How many of us have instead had a different tasting experience? You eat a few pieces of that ripe fruit, for example, but when you then take a sip of your oak aged Chardonnay or Sauvignon Blanc –yuck! The wine tastes all woody or metallic!
Same thing with that fabulous piece of runny Brie or soft goat cheese. Both dry red and white wines lose all their fruit and instead become dried up and tannic.
So what’s going on here?
Well, I will leave it to the scientists to give you the technical explanation. But, to put it simply:
* any wines aged in oak (which is most reds and whites) just don’t ‘like” the sweetness of fruit or fattiness of rich cheeses; and
* if the fruit you are eating is sweeter than the fruit in the wine you are drinking (which is almost always the case), the wine doesn’t react well to that either.
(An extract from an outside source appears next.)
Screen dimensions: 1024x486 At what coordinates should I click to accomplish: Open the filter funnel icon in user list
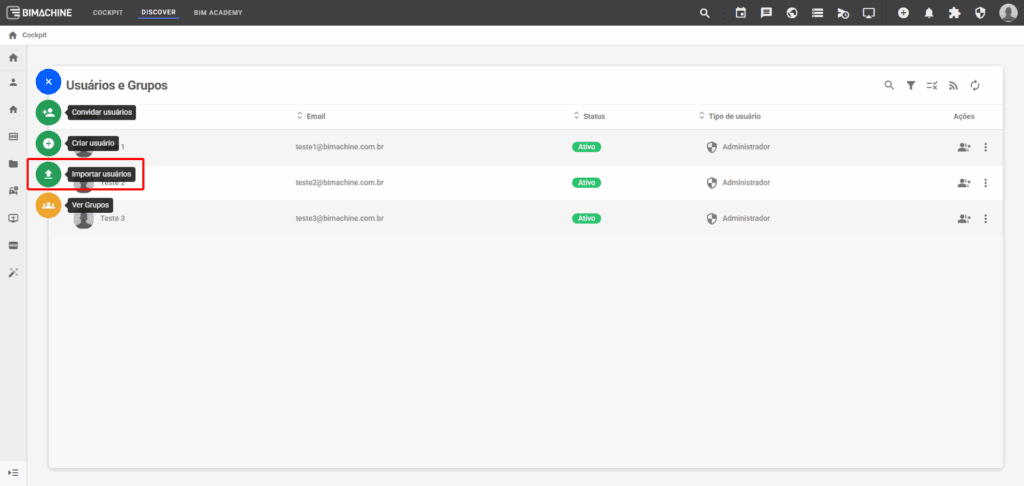(x=911, y=86)
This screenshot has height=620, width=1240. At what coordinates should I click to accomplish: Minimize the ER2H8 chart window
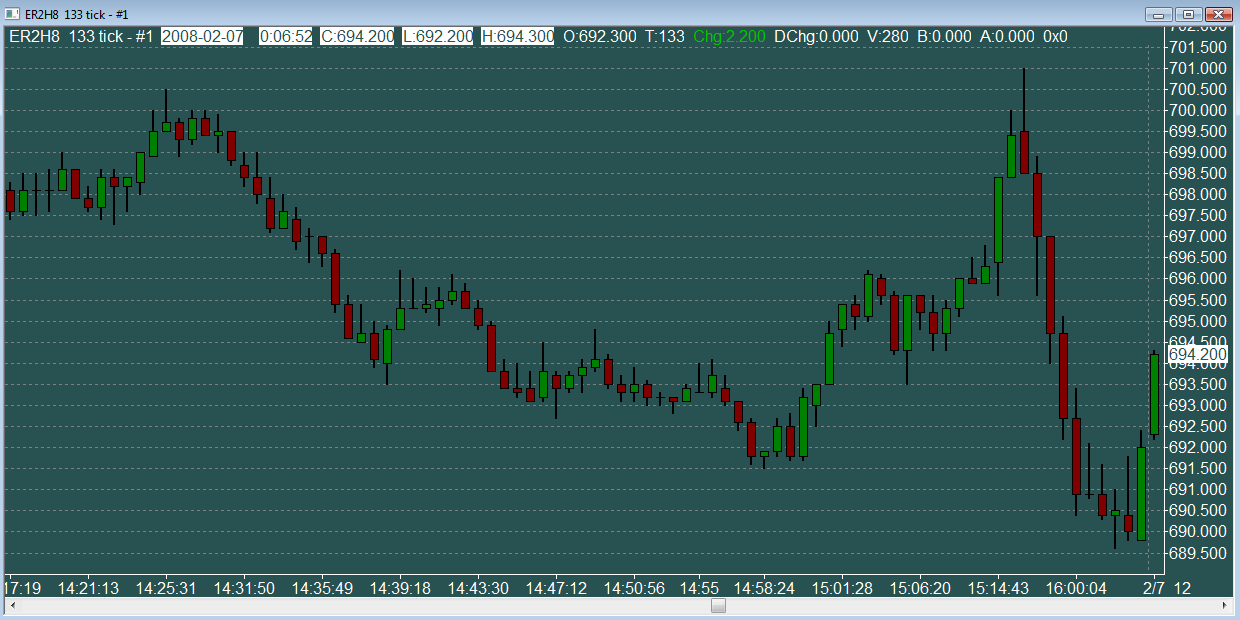[x=1160, y=14]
So does that mean we have to throw out the whole romantic “wine, cheese and fruit picture’?
Fortunately, the answer is — no! You just need to adjust things a bit.
One option is to serve sweet wines like Port, Sauternes or late harvest wines. This isn’t hard to do if it is at (or as) dessert. And they can really be matches made in heaven. In these cases, the fruit in the wine is riper than the grapes or berries, and they don’t clash. And, amazingly, the sweetness of the wines also cuts through the richness of cheeses in the same way they do with the fat in fois gras.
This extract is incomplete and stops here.